───── SELECTED PASSAGE
1 The amount of persuasion required, coupled with the one-sided nature of the resulting game of conquest [a] made it unlikely that the scenario could be repeated without risking grievous injury to the relationship. 

 

a. See note 2 and sub. 

 

 

 

2 Popularly, ""The Game of World Domination"" or, alternatively, ""The World Conquest Game"" [a]. 

 

a. Reputedly (and vexingly) marketed as ""The Game of World Liberation"" in Germany, in an attempted show of sensitivity toward some of the grimmer parts of the country's history – an attempt greatly undermined by the Orwellian tone of the amended title. 

 

 

 

3 In a nutshell [a], Risk is a turn-based board game centered on a simulated global war carried out by a variable number of players and factions across all six inhabited continents (New Guinea and the islands of the East Indies being grouped together with Australia). These are divided into smaller territories that can be occupied, attacked and defended as each player tries to build up their army and conquer more of the world map. Forces are represented by tiny plastic figurines [b] and attacks are carried out according to a detailed procedure that involves calculating troop strength and then repeatedly rolling six-sided dice to determine different outcomes. The game is over when one player occupies all 42 territories [c]. 

 

a. Granted we'd have to be talking about the mother of all nuts, here. 

 

b. Not least among the game's challenges is the fact that the pieces are small enough to be carried off by dust motes or inhaled by curious house pets. Because of this, a complete set of Risk pieces is rare and the armies in a well-used set are often bolstered by ranks of Monopoly, Clue or (in especially lean times) even Scrabble pieces.
──────────
───── ROWS
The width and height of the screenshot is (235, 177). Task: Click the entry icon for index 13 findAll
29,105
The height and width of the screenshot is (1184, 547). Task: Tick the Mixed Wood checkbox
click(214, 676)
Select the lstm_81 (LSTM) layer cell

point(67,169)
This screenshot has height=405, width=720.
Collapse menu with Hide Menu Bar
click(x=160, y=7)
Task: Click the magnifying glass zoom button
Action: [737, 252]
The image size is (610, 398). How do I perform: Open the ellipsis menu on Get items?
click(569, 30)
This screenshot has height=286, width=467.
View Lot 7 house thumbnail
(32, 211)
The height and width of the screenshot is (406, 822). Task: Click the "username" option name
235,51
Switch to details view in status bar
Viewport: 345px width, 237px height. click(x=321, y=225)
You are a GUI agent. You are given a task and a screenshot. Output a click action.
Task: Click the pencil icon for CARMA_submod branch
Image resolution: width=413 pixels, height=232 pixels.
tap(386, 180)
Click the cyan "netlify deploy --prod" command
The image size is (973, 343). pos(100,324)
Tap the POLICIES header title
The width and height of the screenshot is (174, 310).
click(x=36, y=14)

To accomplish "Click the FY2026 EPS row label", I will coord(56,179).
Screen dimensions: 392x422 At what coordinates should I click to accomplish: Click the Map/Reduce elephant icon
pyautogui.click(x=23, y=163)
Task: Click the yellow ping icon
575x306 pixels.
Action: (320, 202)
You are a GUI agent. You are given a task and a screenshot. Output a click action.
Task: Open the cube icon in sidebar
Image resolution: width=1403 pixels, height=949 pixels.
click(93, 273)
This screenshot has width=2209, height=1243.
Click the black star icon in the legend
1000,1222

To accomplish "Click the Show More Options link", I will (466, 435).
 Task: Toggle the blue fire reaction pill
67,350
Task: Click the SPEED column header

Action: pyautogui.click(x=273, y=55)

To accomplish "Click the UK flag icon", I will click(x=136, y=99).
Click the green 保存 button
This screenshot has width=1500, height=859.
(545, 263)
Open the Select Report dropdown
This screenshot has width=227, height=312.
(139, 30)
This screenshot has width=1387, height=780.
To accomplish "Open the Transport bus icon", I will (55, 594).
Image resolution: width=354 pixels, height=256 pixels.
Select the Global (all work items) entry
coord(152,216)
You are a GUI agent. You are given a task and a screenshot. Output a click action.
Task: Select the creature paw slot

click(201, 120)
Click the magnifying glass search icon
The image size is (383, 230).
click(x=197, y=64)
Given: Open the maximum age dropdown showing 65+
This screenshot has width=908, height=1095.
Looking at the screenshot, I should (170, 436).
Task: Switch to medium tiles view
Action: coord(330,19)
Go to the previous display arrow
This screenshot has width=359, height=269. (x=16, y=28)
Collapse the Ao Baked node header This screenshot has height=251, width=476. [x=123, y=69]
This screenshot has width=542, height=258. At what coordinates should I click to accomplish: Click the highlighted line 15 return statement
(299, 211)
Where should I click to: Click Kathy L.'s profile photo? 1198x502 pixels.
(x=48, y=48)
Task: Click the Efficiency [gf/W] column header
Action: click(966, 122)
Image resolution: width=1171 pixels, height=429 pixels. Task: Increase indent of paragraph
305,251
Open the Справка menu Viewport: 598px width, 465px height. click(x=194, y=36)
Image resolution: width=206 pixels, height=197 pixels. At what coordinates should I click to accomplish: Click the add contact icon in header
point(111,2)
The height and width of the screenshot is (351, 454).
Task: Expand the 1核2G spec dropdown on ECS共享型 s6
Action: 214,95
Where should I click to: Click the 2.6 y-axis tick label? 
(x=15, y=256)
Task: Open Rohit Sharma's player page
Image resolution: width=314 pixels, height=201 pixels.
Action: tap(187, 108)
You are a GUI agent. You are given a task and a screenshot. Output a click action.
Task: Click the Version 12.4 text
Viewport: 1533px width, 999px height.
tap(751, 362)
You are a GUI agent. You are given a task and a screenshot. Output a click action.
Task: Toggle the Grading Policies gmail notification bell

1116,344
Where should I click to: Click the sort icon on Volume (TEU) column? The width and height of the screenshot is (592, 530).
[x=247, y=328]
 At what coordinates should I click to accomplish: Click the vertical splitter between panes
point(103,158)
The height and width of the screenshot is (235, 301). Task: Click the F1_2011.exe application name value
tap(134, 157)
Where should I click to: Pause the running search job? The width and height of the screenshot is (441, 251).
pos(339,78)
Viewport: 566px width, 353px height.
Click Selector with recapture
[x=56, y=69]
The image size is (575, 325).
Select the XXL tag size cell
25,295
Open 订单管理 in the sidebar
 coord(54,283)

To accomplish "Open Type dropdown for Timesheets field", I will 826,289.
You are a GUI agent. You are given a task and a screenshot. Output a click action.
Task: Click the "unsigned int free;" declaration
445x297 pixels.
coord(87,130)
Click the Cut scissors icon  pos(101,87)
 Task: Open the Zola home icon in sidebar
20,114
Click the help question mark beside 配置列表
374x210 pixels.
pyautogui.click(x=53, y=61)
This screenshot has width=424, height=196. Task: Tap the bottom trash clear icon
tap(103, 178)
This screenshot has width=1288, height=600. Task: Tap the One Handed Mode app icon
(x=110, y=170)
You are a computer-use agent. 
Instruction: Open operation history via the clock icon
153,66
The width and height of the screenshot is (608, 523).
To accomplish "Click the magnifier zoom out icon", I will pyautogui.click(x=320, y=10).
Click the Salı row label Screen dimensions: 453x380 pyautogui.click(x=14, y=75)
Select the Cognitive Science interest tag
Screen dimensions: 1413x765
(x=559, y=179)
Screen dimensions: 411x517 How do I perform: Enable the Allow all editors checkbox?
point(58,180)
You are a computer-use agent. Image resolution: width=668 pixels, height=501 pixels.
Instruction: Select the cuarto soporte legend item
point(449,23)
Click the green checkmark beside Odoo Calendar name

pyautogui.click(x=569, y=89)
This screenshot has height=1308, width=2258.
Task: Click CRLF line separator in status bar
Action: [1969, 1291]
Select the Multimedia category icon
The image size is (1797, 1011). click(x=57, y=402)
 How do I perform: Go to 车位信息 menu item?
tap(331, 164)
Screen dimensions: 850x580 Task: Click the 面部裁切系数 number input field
──────────
**PROBLEMS:**
1. Do these statements agree with the Risk footnotes? Answer yes or no for each, and quote the words of the text that decide it.
(a) The game ends when one player occupies all 42 territories.
(b) Attacks are settled by rolling twelve-sided dice.
(c) New Guinea is grouped together with Asia.
2. Answer these questions from the Risk footnotes.
(a) What popular name is given as the alternative to The Game of World Domination?
(b) What represents the forces in the game?
(c) Pieces from which games often bolster the armies in a well-used set?
Nothing in the listing is used here.

**OUTPUTS IN ORDER:**
1.
(a) Yes: "The game is over when one player occupies all 42 territories"
(b) No: "repeatedly rolling six-sided dice"
(c) No: "New Guinea and the islands of the East Indies being grouped together with Australia"

2.
(a) The World Conquest Game
(b) Tiny plastic figurines
(c) Monopoly, Clue or, in especially lean times, Scrabble